Brian O’Riordan pointed out that even though the current EU legislation prohibits the introduction of foreign species, the legislation couldn’t prevent their escape into the wild,  for example when nets break up after storms.

He also highlighted that there has been no significant increase in aquaculture in the EU in the last 10 years.

“There are some constraints because of a lack of land on the coast. Who is going to give up space for aquaculture?” he asked.

According to the latest figures of the Food and Agriculture Organisation of the United Nations (FAO), production from aquaculture reached 80 million tonnes in 2016, providing 53%  of all fish consumed by humans.
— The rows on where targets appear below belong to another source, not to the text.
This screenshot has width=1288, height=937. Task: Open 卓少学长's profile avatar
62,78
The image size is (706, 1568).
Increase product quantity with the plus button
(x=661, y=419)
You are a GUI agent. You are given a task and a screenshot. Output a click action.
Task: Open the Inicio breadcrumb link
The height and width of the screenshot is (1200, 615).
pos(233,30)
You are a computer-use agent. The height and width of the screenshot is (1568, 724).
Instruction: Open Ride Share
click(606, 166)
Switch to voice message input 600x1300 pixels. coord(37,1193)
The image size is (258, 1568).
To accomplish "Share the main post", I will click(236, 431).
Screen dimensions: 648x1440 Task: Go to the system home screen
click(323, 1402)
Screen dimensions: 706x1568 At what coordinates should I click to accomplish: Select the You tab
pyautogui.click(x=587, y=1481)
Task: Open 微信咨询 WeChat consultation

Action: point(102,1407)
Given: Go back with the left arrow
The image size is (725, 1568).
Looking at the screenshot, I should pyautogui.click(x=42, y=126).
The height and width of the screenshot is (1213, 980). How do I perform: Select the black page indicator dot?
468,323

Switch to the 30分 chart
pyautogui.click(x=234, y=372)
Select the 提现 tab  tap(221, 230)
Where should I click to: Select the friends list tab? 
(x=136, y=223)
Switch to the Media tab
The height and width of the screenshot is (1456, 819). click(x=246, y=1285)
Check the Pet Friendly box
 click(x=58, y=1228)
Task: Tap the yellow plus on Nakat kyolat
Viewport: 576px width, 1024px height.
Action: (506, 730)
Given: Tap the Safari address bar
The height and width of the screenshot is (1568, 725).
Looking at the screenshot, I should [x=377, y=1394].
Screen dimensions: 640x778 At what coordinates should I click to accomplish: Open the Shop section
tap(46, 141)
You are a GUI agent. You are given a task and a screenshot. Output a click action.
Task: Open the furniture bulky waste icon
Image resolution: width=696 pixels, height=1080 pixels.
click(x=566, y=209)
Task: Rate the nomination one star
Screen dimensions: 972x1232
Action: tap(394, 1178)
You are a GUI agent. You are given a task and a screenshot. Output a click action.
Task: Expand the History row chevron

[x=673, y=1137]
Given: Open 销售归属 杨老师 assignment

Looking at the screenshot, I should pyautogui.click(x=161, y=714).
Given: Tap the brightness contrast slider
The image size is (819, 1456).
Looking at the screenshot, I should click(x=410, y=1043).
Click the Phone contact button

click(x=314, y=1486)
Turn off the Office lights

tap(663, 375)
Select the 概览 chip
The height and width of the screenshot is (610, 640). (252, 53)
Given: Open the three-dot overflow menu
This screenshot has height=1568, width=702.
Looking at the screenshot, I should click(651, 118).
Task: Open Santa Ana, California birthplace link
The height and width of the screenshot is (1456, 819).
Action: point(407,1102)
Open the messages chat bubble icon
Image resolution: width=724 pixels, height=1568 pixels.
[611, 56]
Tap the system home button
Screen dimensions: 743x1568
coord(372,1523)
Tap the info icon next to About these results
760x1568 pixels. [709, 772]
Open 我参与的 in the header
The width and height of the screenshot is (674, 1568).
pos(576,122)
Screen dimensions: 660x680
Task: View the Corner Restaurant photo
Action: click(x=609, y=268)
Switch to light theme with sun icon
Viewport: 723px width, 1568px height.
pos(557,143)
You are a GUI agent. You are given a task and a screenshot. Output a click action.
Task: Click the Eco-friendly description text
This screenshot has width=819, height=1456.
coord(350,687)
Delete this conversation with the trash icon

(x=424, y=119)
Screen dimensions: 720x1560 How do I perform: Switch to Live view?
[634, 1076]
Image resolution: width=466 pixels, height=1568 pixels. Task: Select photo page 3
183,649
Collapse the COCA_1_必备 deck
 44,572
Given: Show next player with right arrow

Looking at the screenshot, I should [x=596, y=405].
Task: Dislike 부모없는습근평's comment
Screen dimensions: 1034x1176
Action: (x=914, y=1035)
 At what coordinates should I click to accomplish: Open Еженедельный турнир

In its report, the UN agency noted that aquaculture’s growth has slowed: annual growth between 2010 and 2016 was 5.8%, down from 10% in the 1980s and 1990s. But it will still continue to expand in the coming decades, especially in Africa, the FAO said.

The UN agency published its new figures in its bi-annual report “The State of World Fisheries and Aquaculture” (SOFIA) which was released the same day Slow Food organised its event.

The report also shows that the percentage of fisheries classified as overfished continues to increase and is now a third of all assessed fisheries worldwide.

Only a decade ago, this percentage was a quarter, and in 1974, the baseline for the report, only 10% of assessed stocks were overfished. In 2007, 52%  of assessed fish stocks were at maximum sustainably/fully-fished levels, while the findings published today show the figure to be close to 60%.

The FAO expects that by 2030, combined production from capture fisheries and aquaculture will grow to 201 million tonnes, an 18% increase over the current production level of 171 million tonnes.